Below are the records. Reproduce exactly the lines from the one containing "Given: Open the" through the final line, and omit any pictures.

Recorded data
******************************

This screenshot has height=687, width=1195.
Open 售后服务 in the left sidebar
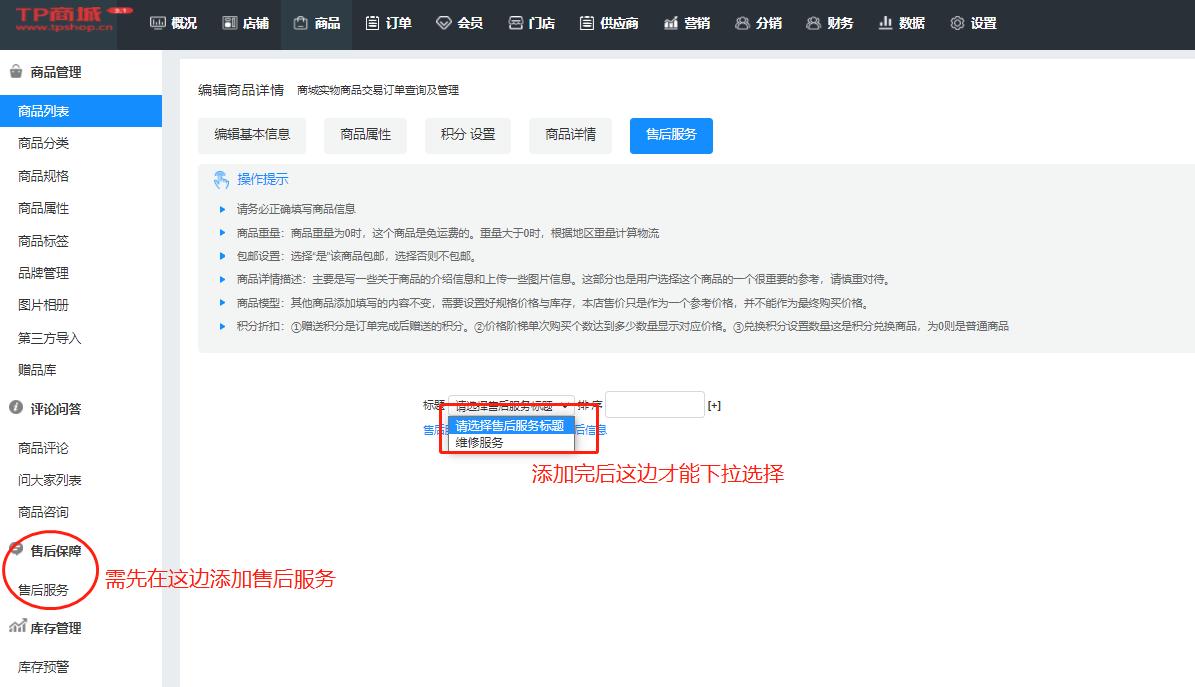[x=44, y=590]
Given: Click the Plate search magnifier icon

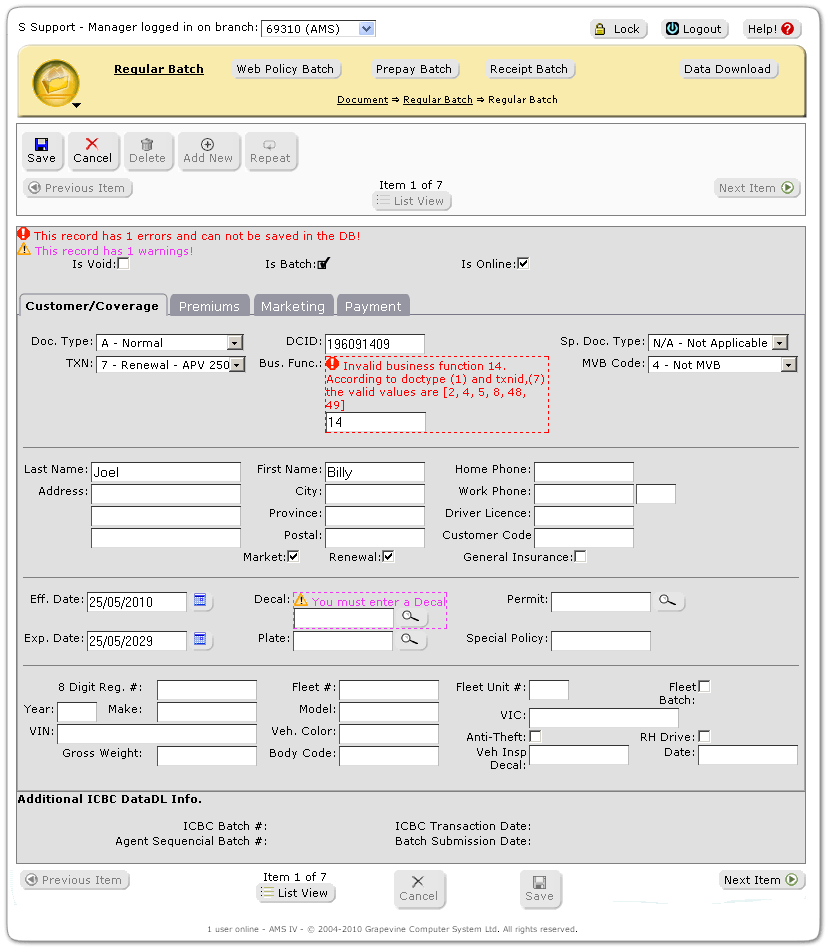Looking at the screenshot, I should 411,639.
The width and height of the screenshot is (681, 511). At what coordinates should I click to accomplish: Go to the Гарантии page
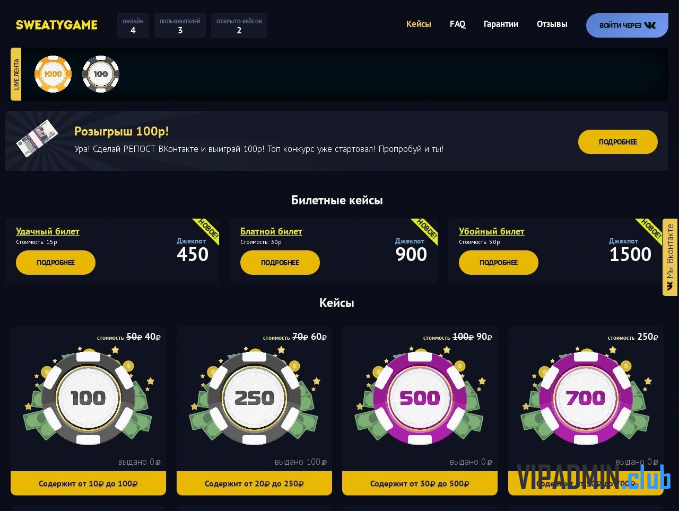click(501, 24)
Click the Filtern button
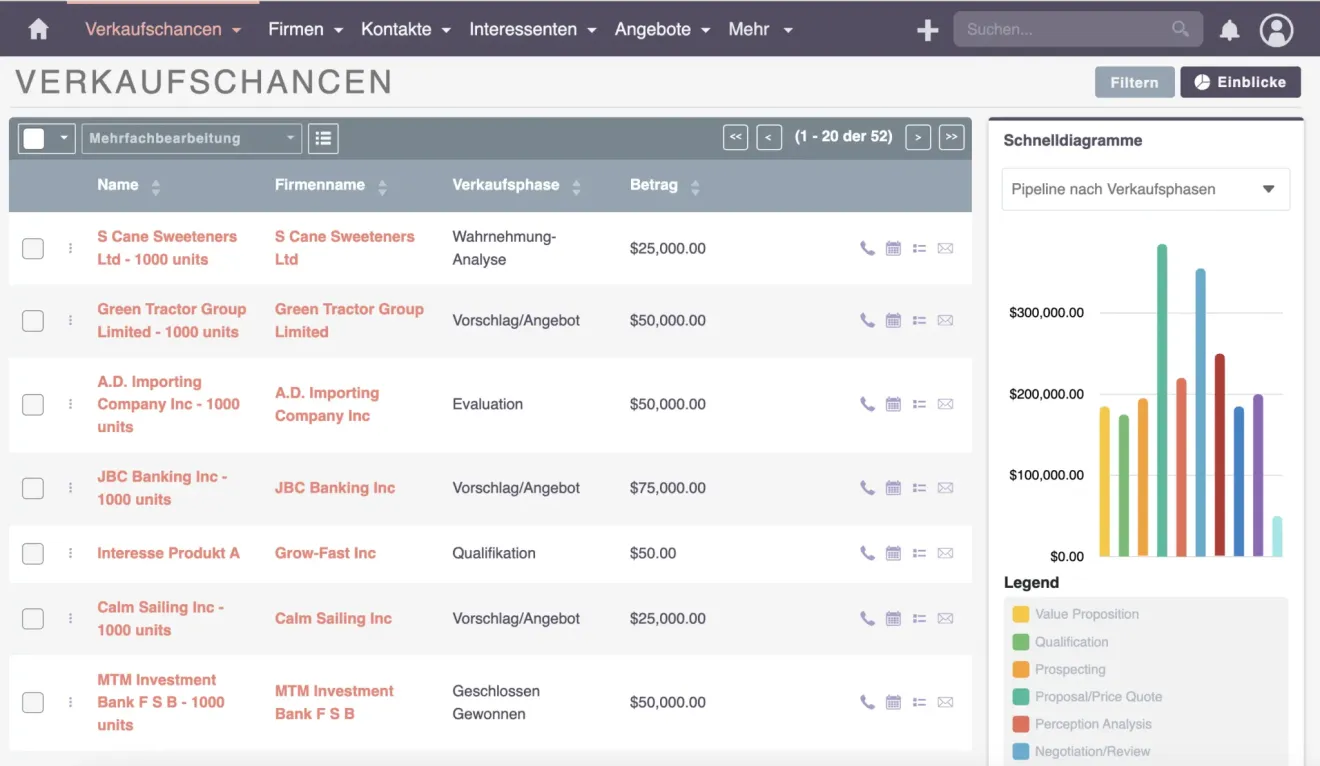This screenshot has width=1320, height=766. coord(1133,82)
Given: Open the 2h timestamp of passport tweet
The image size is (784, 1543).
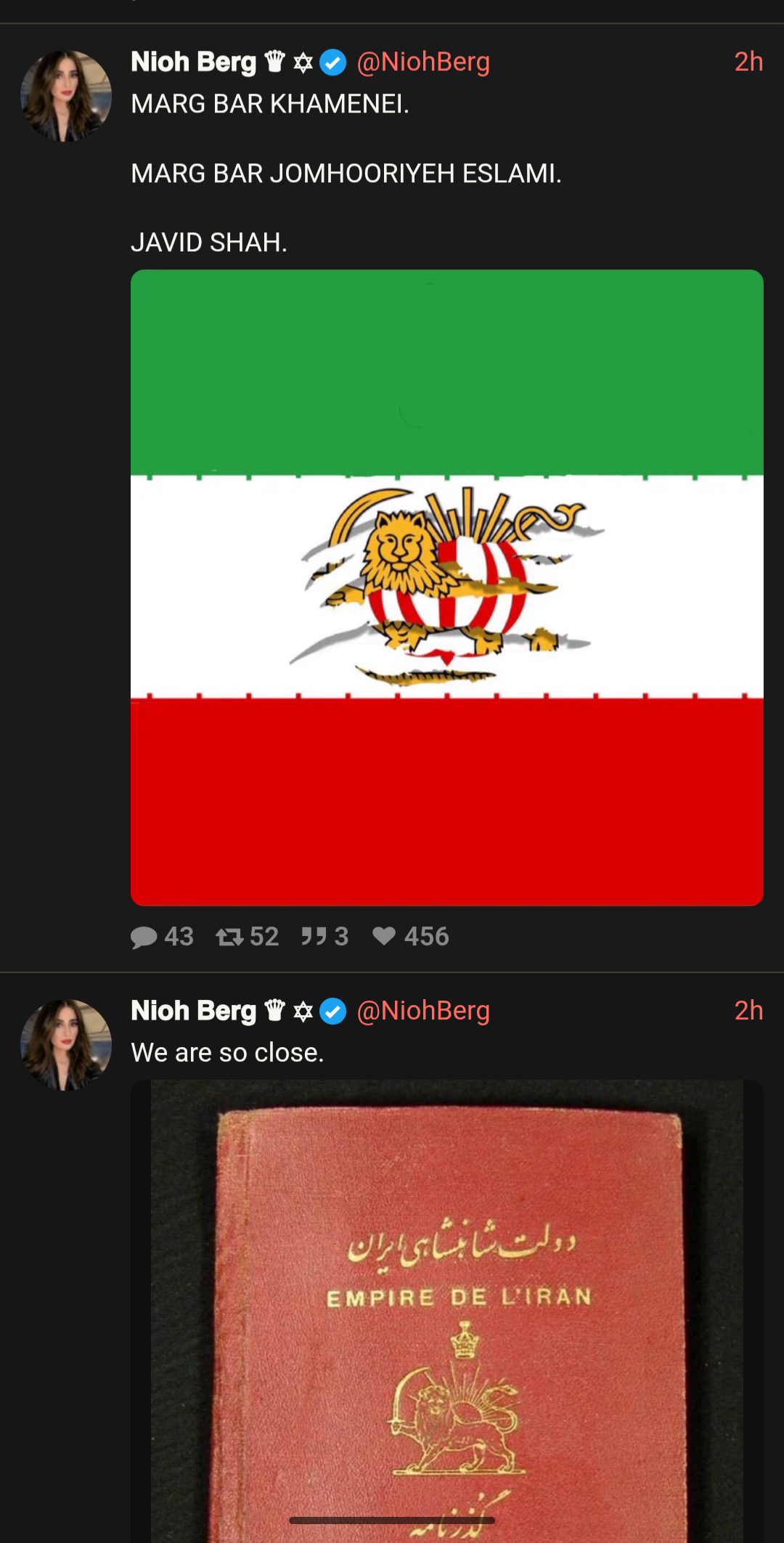Looking at the screenshot, I should pos(748,1011).
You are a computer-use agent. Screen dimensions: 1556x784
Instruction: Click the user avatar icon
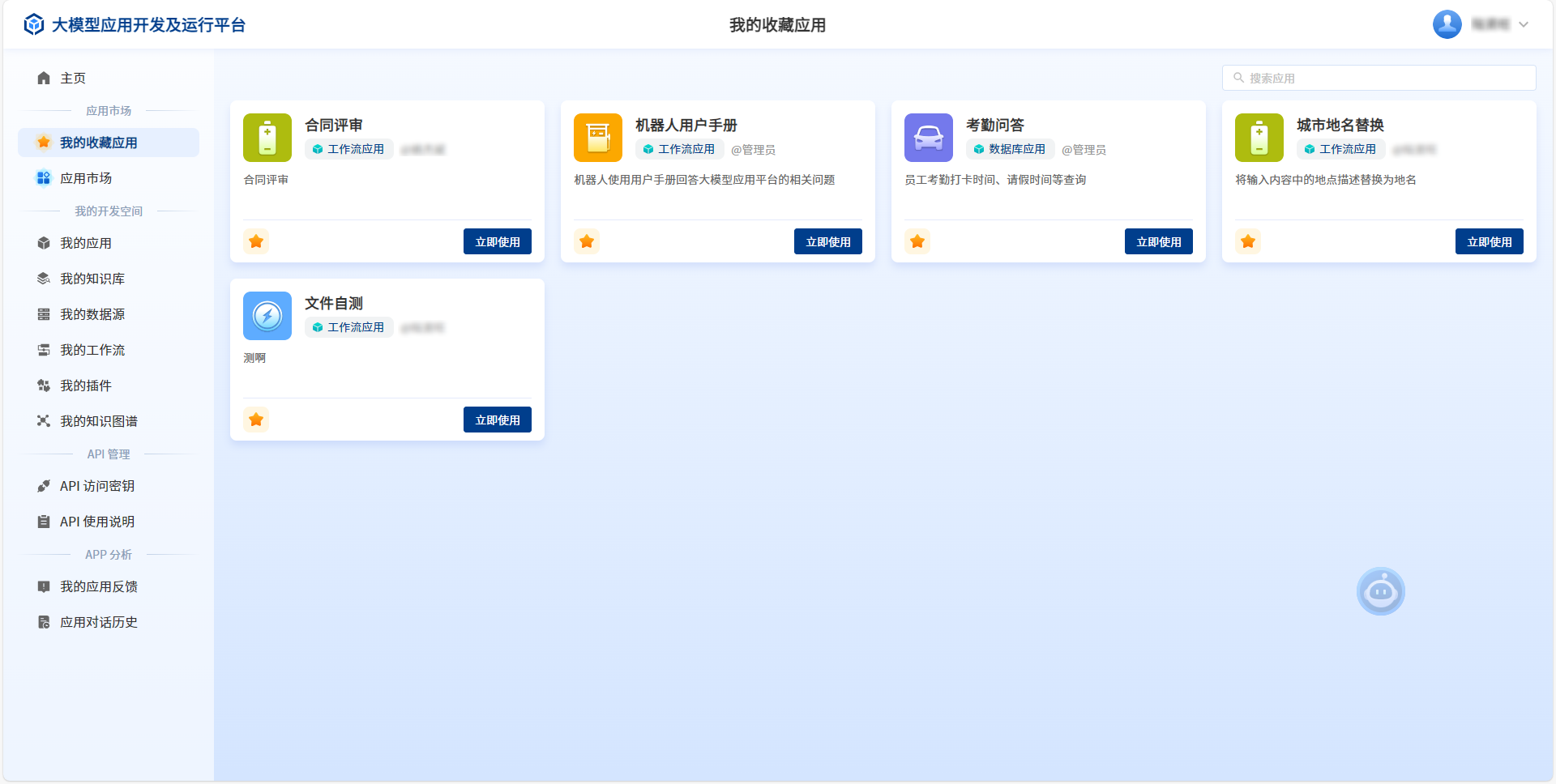1447,24
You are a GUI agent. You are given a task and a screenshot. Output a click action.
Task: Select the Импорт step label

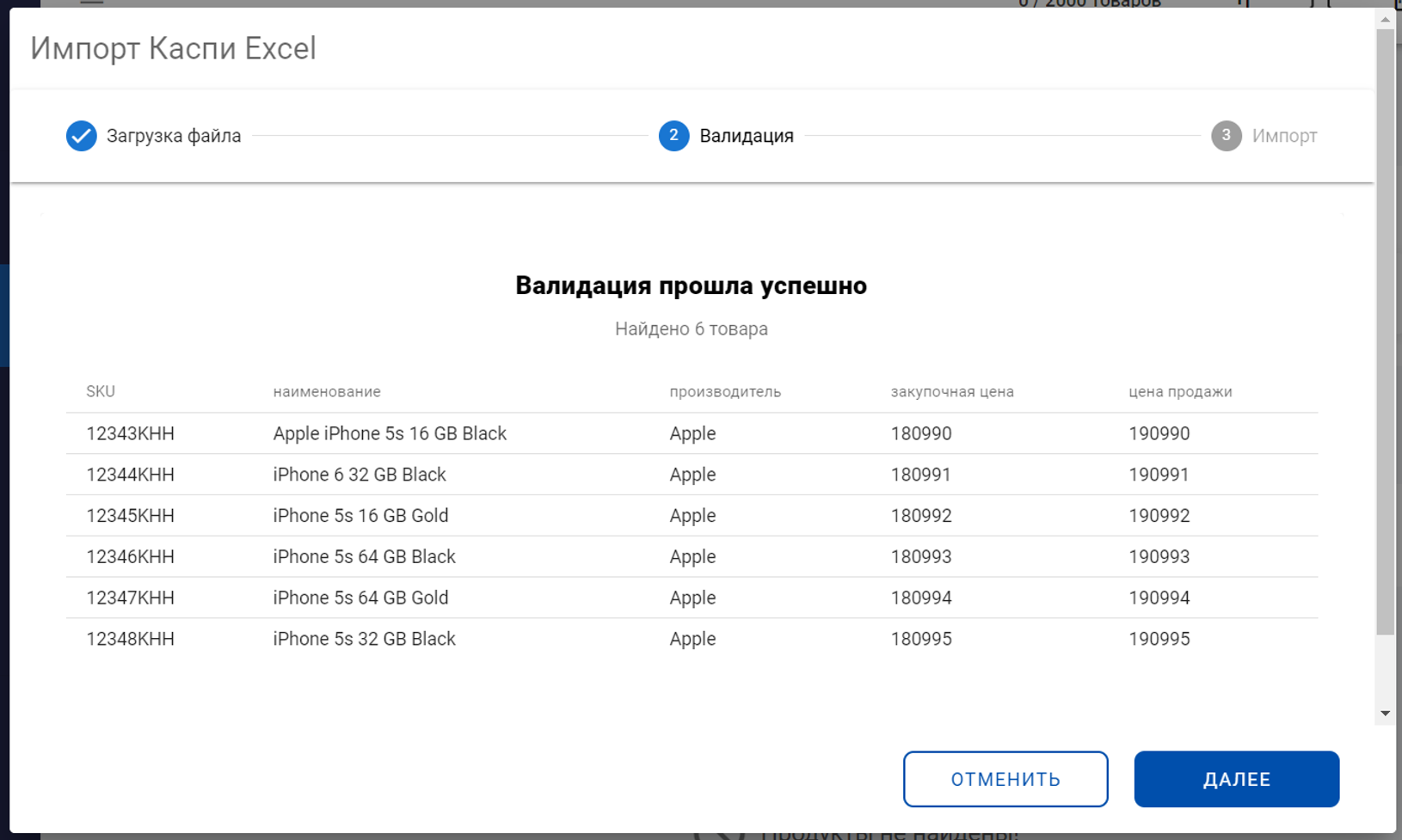[x=1284, y=136]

******************************

Written solution ▸
Given: Open the 2h timestamp of passport tweet
The image size is (784, 1543).
Looking at the screenshot, I should pos(748,1011).
You are a computer-use agent. Screen dimensions: 1556x784
Instruction: Click the user avatar icon
1447,24
You are a GUI agent. You are given a task and a screenshot. Output a click action.
Task: Select the Импорт step label

[x=1284, y=136]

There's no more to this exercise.